Masheb's strategy for establishing a reliable course of treatment is to approach vulvodynia as a chronic pain condition without the use of medication. The first goal is to break the cycle of pain. Chronic pain leads to muscle tension, changes in blood flow, and stimulation of nerves that maintain the problem.

"It also results in negative thoughts and emotions that only serve to make the pain worse," she says. "Thoughts such as, 'There is something terribly wrong with me. My husband is going to leave me.' This is one of the conditions where the mind and body are really working together, almost feeding off each other."

The diagnosis is based on a detailed medical history, pelvic examination and cultures taken to rule out other physical problems, such as a yeast infection or sexually transmitted disease. Although the cause of vulvodynia is unknown, there does appear to be a common thread among women with the disorder -- a large percentage reported an incident that precipitated the onset, such as a yeast infection, childbirth or pelvic surgery.

Masheb says she first became interested in the disorder while in graduate school in 1993, when she met a psychologist in New York City who was successfully treating women with vulvodynia by using biofeedback. Late last year, the journal Pain Medicine published a study by Masheb that found the experience of persistent vulvar pain in general, rather than the level of intensity of the pain, accounts for disturbances in functioning and emotional well-being.

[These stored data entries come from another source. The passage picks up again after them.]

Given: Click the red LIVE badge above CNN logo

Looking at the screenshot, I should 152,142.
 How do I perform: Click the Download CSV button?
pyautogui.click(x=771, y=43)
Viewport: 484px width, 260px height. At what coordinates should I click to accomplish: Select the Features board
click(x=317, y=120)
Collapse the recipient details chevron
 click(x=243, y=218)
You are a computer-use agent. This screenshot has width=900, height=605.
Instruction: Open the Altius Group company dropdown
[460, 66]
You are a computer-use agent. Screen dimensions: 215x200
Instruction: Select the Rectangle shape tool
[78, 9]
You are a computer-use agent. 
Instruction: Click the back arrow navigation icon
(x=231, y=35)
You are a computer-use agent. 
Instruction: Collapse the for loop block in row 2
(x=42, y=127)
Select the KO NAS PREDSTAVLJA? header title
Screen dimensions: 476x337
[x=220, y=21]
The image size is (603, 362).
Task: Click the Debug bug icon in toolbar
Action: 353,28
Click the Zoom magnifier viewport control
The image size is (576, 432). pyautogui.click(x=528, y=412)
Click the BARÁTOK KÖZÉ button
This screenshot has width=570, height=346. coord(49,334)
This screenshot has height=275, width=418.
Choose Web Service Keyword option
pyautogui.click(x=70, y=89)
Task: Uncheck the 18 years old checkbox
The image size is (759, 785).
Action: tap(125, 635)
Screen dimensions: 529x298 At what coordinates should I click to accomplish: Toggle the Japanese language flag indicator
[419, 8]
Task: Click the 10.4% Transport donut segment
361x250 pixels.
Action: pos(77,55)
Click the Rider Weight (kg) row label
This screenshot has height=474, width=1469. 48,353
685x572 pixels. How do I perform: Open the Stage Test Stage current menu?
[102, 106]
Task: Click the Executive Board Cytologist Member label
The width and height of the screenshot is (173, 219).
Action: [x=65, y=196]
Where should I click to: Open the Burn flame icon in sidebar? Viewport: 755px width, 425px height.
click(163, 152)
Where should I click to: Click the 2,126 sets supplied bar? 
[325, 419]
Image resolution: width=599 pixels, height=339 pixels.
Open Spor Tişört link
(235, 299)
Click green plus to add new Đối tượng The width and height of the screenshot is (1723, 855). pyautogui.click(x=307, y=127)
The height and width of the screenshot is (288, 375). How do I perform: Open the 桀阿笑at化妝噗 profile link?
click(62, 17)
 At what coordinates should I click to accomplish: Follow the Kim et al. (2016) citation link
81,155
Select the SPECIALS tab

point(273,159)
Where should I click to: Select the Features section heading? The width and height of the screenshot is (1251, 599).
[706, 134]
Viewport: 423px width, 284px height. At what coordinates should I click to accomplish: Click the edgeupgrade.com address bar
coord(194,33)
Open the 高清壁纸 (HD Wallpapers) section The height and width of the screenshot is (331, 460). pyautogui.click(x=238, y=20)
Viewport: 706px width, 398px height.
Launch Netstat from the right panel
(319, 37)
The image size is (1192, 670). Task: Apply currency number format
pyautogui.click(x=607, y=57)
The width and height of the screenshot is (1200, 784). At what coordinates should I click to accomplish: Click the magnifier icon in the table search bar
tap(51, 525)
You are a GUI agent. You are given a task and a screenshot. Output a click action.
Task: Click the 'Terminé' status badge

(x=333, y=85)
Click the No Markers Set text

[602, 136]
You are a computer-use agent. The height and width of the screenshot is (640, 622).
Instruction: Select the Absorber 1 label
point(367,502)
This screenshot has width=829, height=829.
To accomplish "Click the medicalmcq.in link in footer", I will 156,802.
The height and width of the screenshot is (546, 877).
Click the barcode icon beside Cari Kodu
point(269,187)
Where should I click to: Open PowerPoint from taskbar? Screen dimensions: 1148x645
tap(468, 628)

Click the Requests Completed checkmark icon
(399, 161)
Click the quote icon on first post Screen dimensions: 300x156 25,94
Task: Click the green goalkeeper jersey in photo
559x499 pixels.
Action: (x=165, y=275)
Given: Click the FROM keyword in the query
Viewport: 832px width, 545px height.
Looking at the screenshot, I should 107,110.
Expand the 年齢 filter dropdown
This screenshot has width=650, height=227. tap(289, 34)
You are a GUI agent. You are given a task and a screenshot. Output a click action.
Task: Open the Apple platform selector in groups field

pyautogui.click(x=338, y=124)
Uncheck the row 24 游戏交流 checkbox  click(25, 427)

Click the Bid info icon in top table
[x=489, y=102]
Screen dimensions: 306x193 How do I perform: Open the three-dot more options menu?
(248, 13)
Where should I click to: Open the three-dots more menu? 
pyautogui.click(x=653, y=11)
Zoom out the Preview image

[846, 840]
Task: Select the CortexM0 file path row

There are no solid estimates on the number of women who suffer from the disorder, notes Masheb. One gynecologist tested every patient that came into her practice over a period of time and found that 15% met the diagnostic criteria for vulvodynia, but Masheb says this figure is probably high since it only included women seeking gynecological care.

Masheb says she has found the study itself is validating for women with the disorder. "Often their doctors had never seen vulvodynia before and did not have a name for it," she says. "When their partners see the problem in black and white, they realize it is something that needs attention."